11/02/2026
Le lobby automobile allemand critique la passivité de l'UE sur la crise du secteur
Par Agence de presse AFP
(AFP) - Le lobby automobile allemand a accusé mardi la Commission européenne de " déni de réalité" quant à la crise du secteur et l'urgence de réformes pour préserver sa compétitivité et les investissements étrangers.
Près des trois quarts d'une centaine d'entreprises automobiles interrogées par la VDA en janvier ont annulé, reporté ou délocalisé à l'étranger des investissements prévus en Allemagne, a déploré la présidente de la fédération, Hildegard Müller, lors d'une conférence de presse.
En face, "on observe trop souvent à Bruxelles un dangereux mélange de déni de réalité" et de "sentiment de pertinence", a martelé Mme Müller.
L'exécutif européen reste "figé dans la description de défis complexes, sans réellement passer à la résolution des problèmes", a-t-elle regretté.
Que ce soit lors des négociations douanières ou face à la compétition avec la Chine, le modèle européen qui consiste à "réguler la transformation de manière planifiée n'est pas un modèle de réussite", a-t-elle fustigé.

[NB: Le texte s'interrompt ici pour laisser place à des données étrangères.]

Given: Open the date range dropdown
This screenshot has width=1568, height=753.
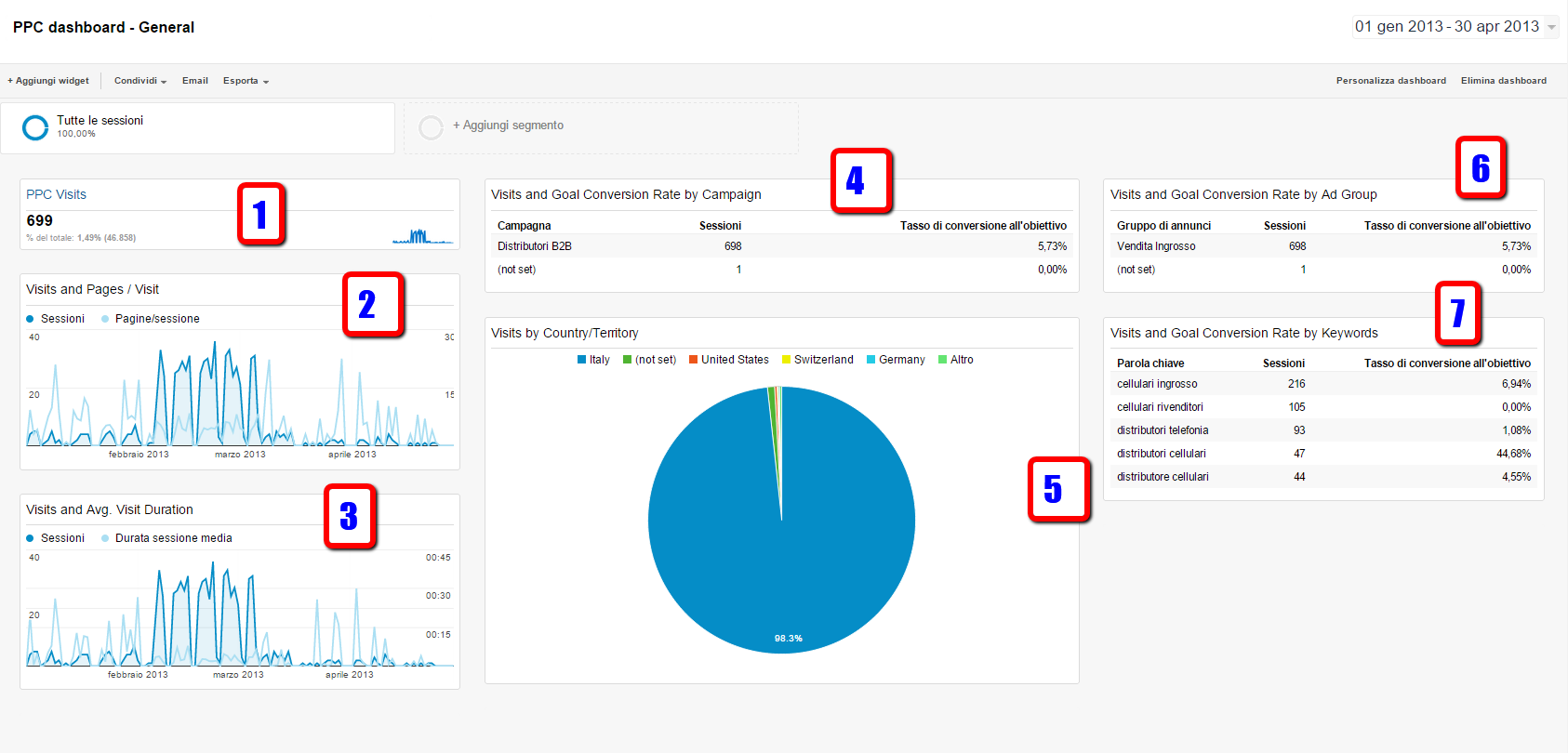Looking at the screenshot, I should click(x=1551, y=27).
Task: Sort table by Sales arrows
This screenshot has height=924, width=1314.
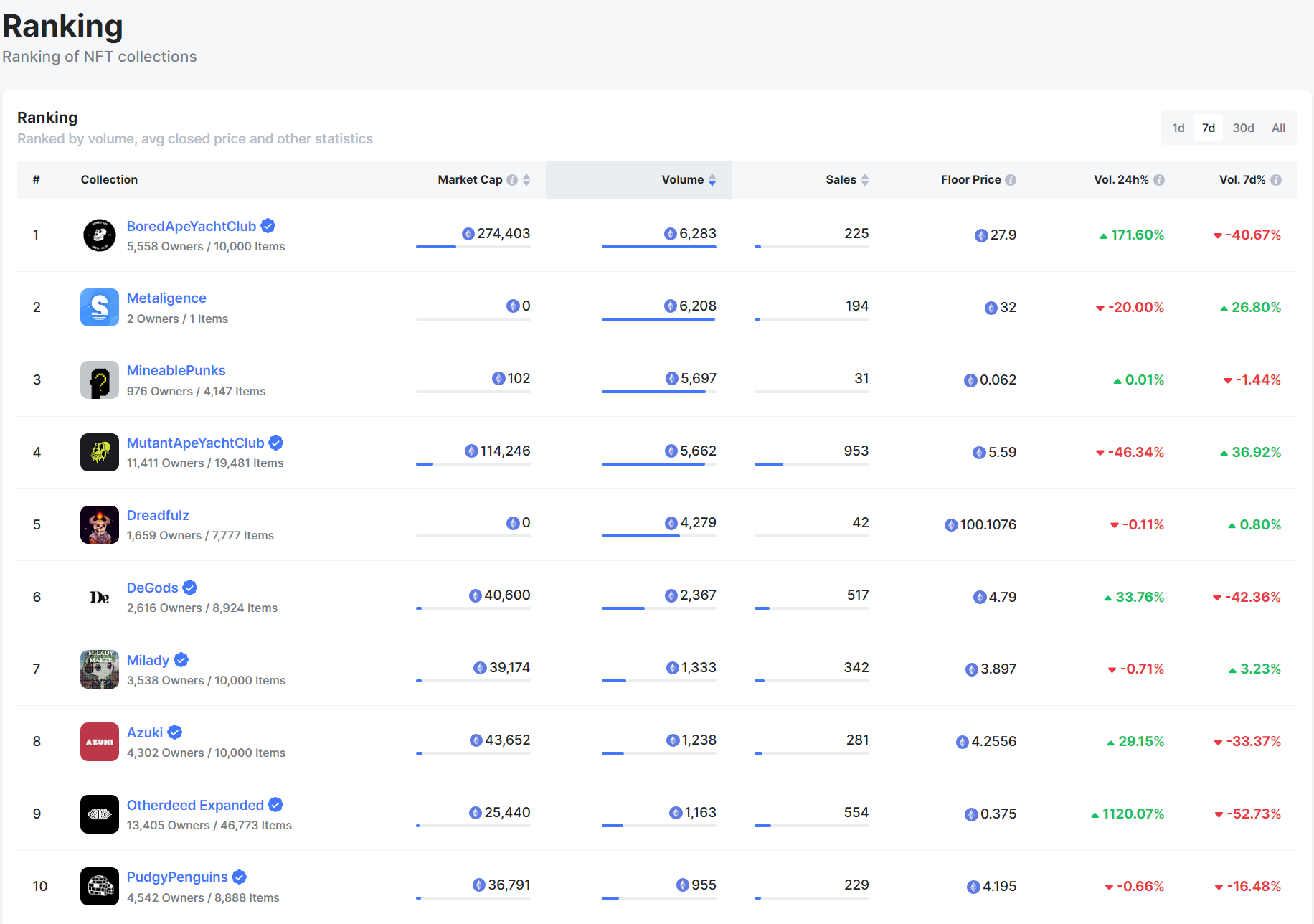Action: pyautogui.click(x=865, y=180)
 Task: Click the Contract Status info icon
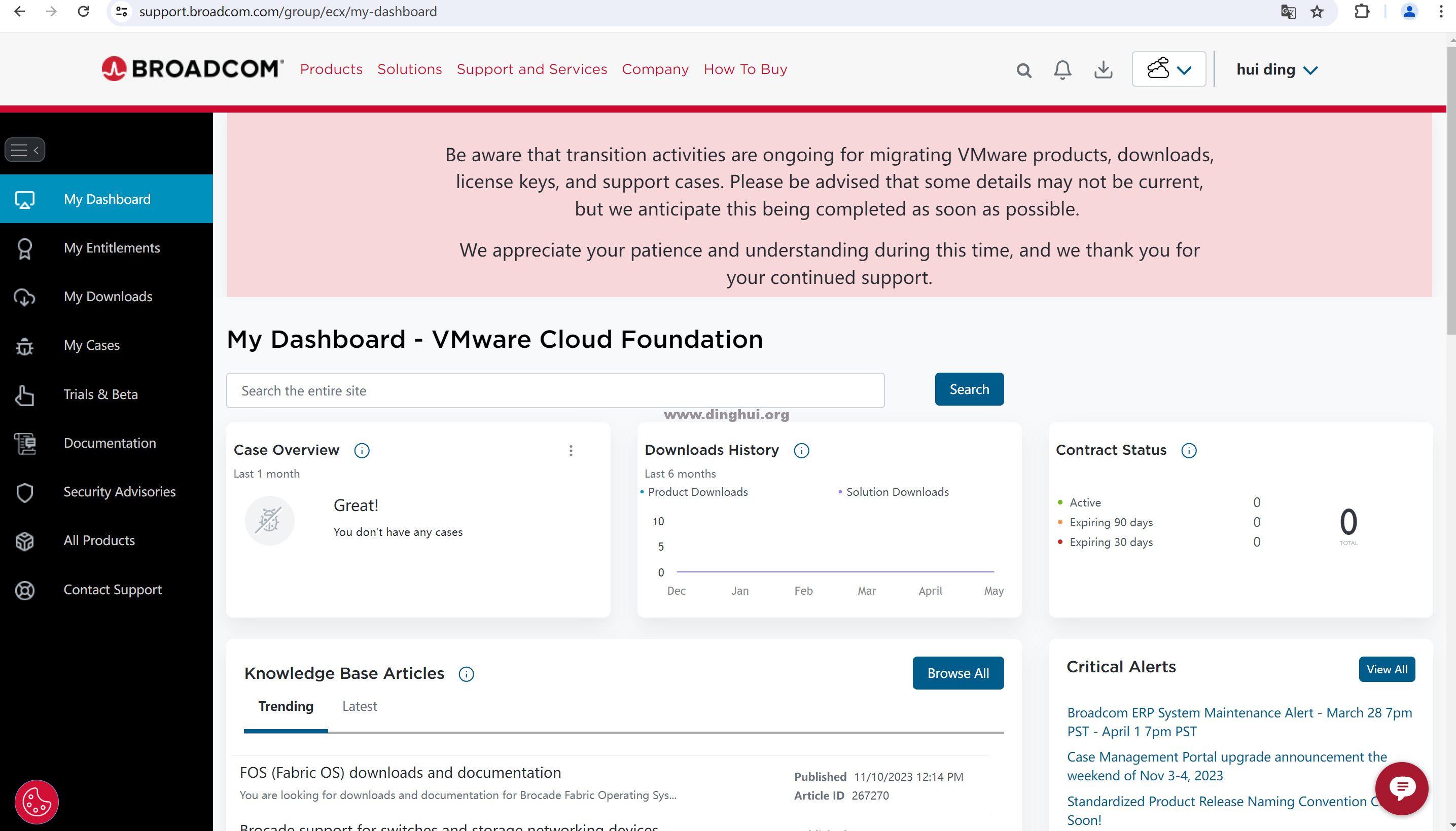point(1188,450)
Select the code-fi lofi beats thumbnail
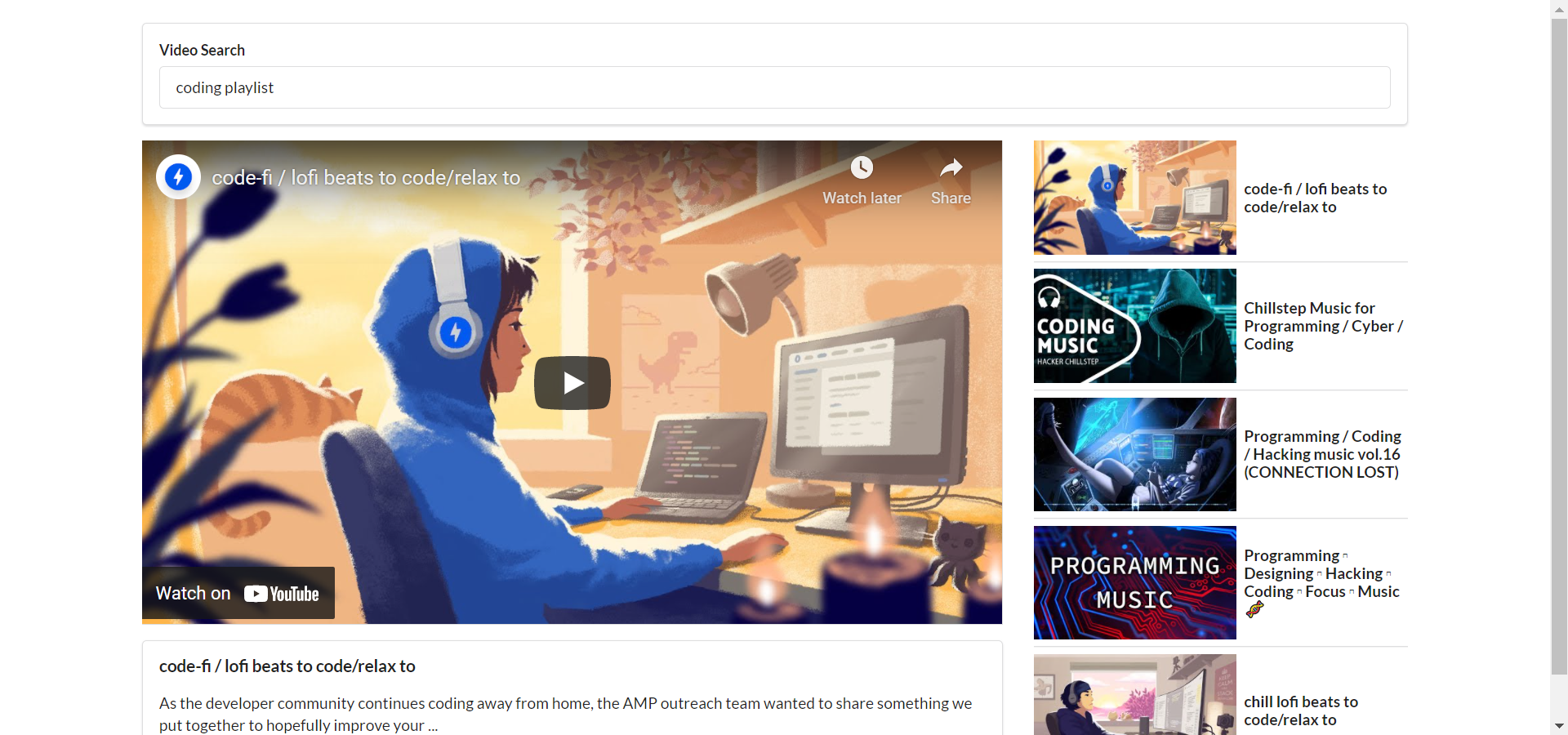 coord(1134,198)
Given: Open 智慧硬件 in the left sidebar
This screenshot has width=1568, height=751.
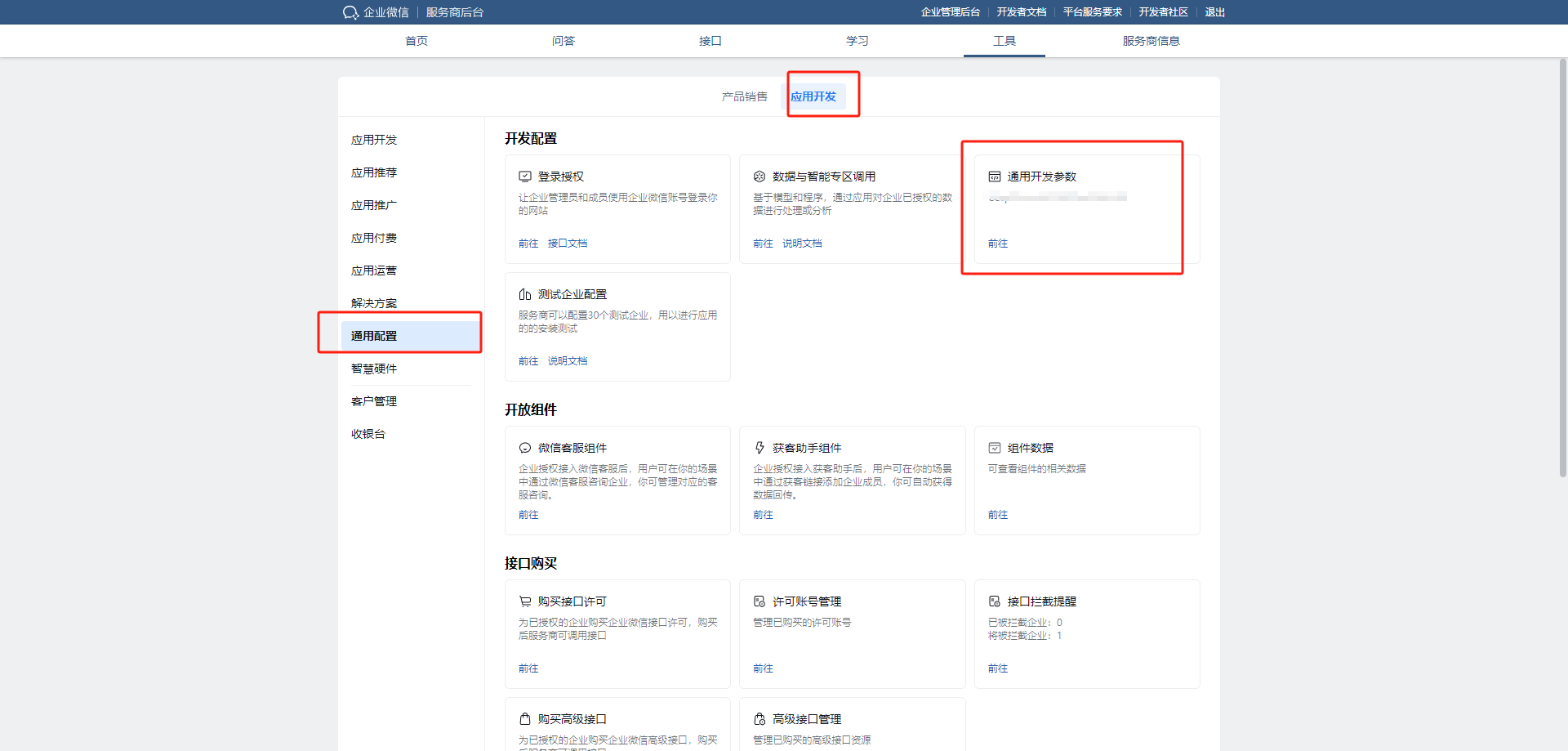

Cela constitue "une invitation à nos concurrents et rivaux à occuper les brèches qu'ouvre l'Europe par son manque d'attractivité comme site d'implantation", selon la lobbyiste.
L'industrie automobile européenne était déjà en crise avant les droits de douane américains, confrontée à une demande faible et à une forte concurrence chinoise.
Volkswagen, Mercedes-Benz et BMW ont subi des baisses de ventes en Chine, tandis que Stellantis a annoncé une dépréciation de 22 milliards d'euros sur son activité véhicules électriques.
Mme Müller a également critiqué le "paquet automobile" de la Commission européenne présenté en décembre.
Bruxelles a renoncé à imposer aux constructeurs de véhicules de passer au tout-électrique à partir de 2035, qui était une mesure environnementale phare.
Mais cela n'est qu'un " verbiage" sur la déréglementation, qui ne cesse par ailleurs d'enfler, selon Mme Müller.
"En 2025, l'Union européenne a introduit plus de législation qu'à aucun moment au cours des 15 dernières années, soit quatre lois par jour".
"Nous ne pouvons pas suivre leur mise en oeuvre", a-t-elle accusé.
Quant à l'initiative "Made in Europe", soutenue par Stéphane Séjourné, le vice-président de la Commission chargé de ce dossier, Mme Müller a jugé que ces projets risquaient d'accroître la bureaucratie pour l'automobile et de pénaliser ses ventes à l'export.